Would you print all of the entries exactly, please, but without their pictures?

▶ The input:
....
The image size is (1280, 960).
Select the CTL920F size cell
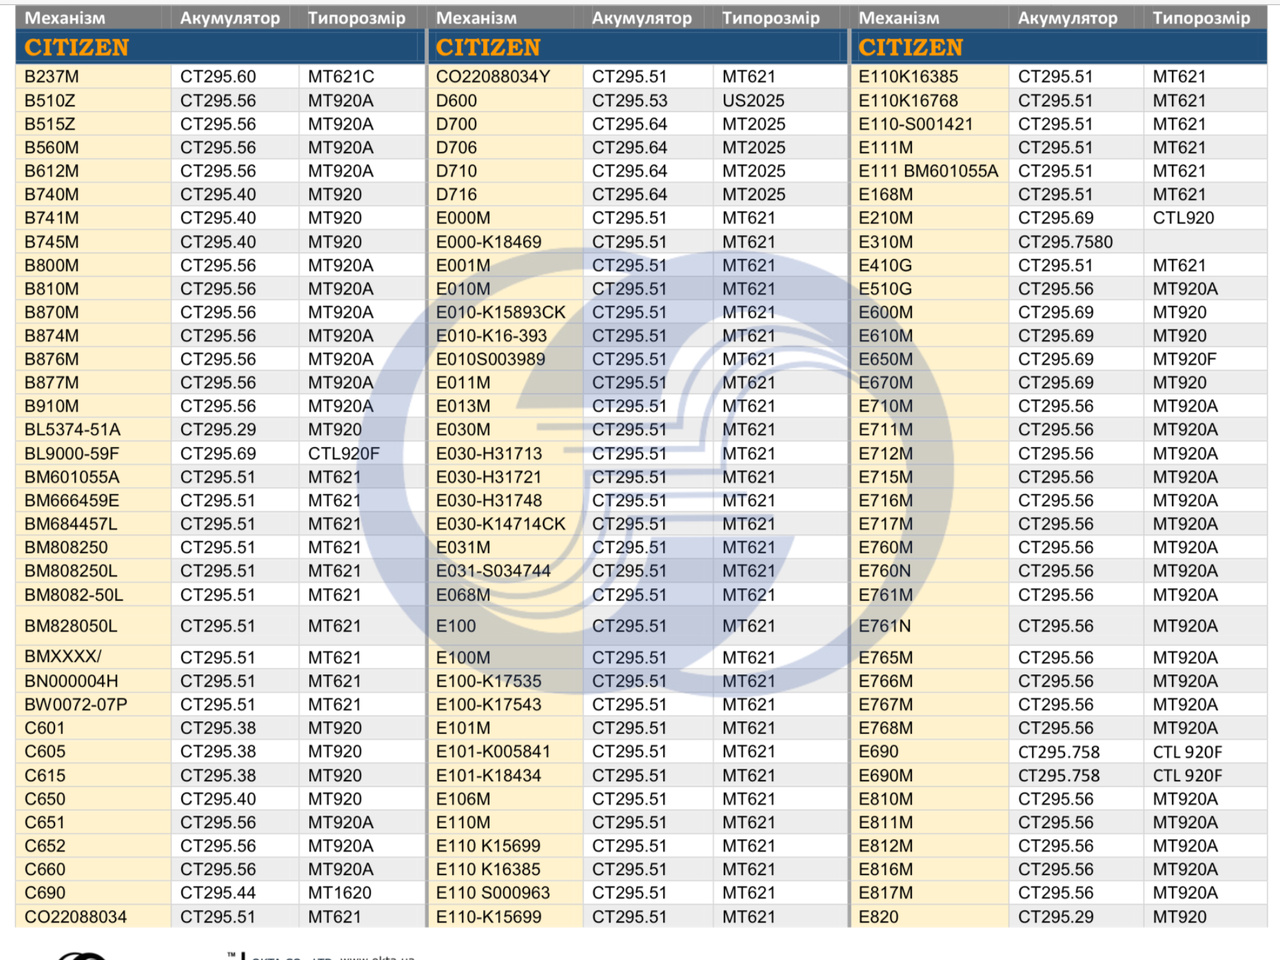pos(344,453)
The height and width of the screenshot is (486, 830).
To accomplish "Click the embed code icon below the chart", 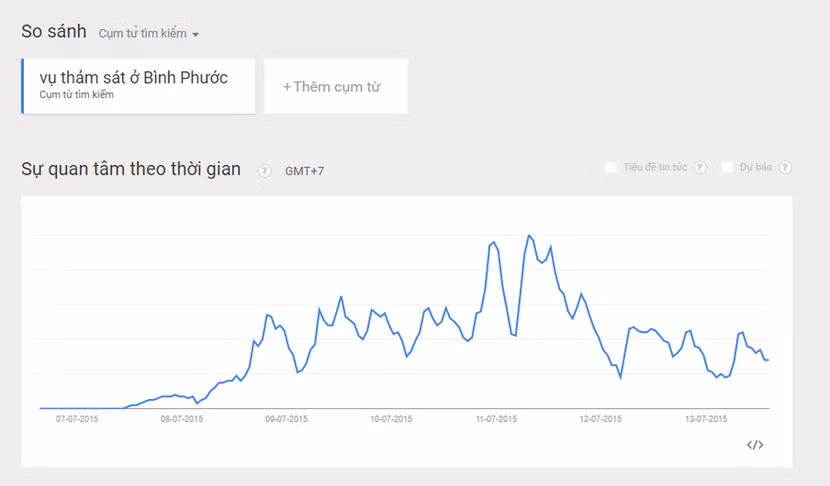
....
▶ Worked solution:
The image size is (1280, 960).
Select the CTL920F size cell
pos(344,453)
The height and width of the screenshot is (486, 830).
To accomplish "Click the embed code icon below the chart", 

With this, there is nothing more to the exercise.